Published on 30th June 2009

“It is time to think,” said Prof. Helen Lauer, head of the Philosophy Department of the University of Ghana while praising Prof. Kwame Gyekye, a renowned Ghanaian philosopher. While Lauer might have said that in relation to Gyekye’s lectures, the relevance goes to the broader Ghanaian developmental struggles.


The disturbing impressions are that Ghanaian/African elites cannot think well or philosophize well enough from within their cultural values in growing their development processes. It is as if Africans have no values of their own, and, therefore, soulless and at the brutal mercy of foreign forces. To repair this situation, African elites must think from within their cultural values as not doing so breeds elites who know Western values pretty well but do not understand their traditional values and relate them skillfully to their immediate environment for progress.


Disequilibriums in the paradigms running Ghana have occurred because Ghanaian/African elites have not been able to simultaneously disentangle themselves and balance their thinking against the ancient colonial arguments that suppressed and demeaned their values (with all its psychological and confidence building implications), and set up education systems that draw from within their innate values, as the centres for “mental forms and processes” for development. In such situation the mental forms and processes that are to produce the development thinking are skewed against Ghanaian/African values.


With this realization, “it is time to think,” time to philosophize about the development paradigms running Ghana from within its values – both logically and materially. This will entail the working out of the algebra of Ghana’s development from within its values in relation to its inherited neo-liberal ones. Ghana will need a rewind of Kwame Gyekye or its own Karl Polyani, Emile Durkheim, Karl Marx or Sigmund Freud to think grandly from with its conventional values. This will float the necessary mix of confidence and psychology needed to balance the Western neo-liberal values currently running its development.

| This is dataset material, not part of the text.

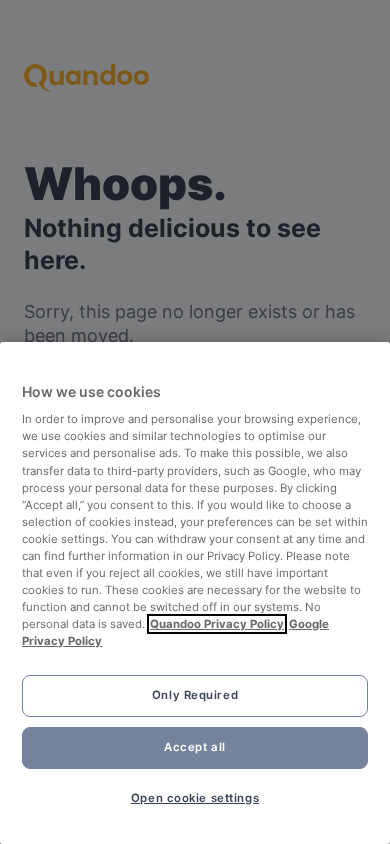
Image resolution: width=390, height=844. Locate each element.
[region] (195, 593)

Ghanaian elites appropriation of the Gyekye “it is time to think” will open up Francis Fukuyama’s The End of History and the Last Man, in which he argued that the progression of human history as a struggle between development ideologies is largely at an end, with the world settling on liberal ethos after the end of the Cold War and the fall of the Berlin Wall in 1989. While the practical necessities of Fukuyama’s argument is unassailable, it means the Gyekye “it is time to think” idea has to enrich Fukuyama’s argument by playing simultaneously with neo-liberal values and Ghana’s traditional ideals, as other global experiences show, especially in Southeast Asia.


That will be Ghana’s post-independent future where, for confidence and psychological reasons, the “triumph” of “political and economic liberalism” is harmonized understandably with Ghanaian traditional values in Ghana’s development process.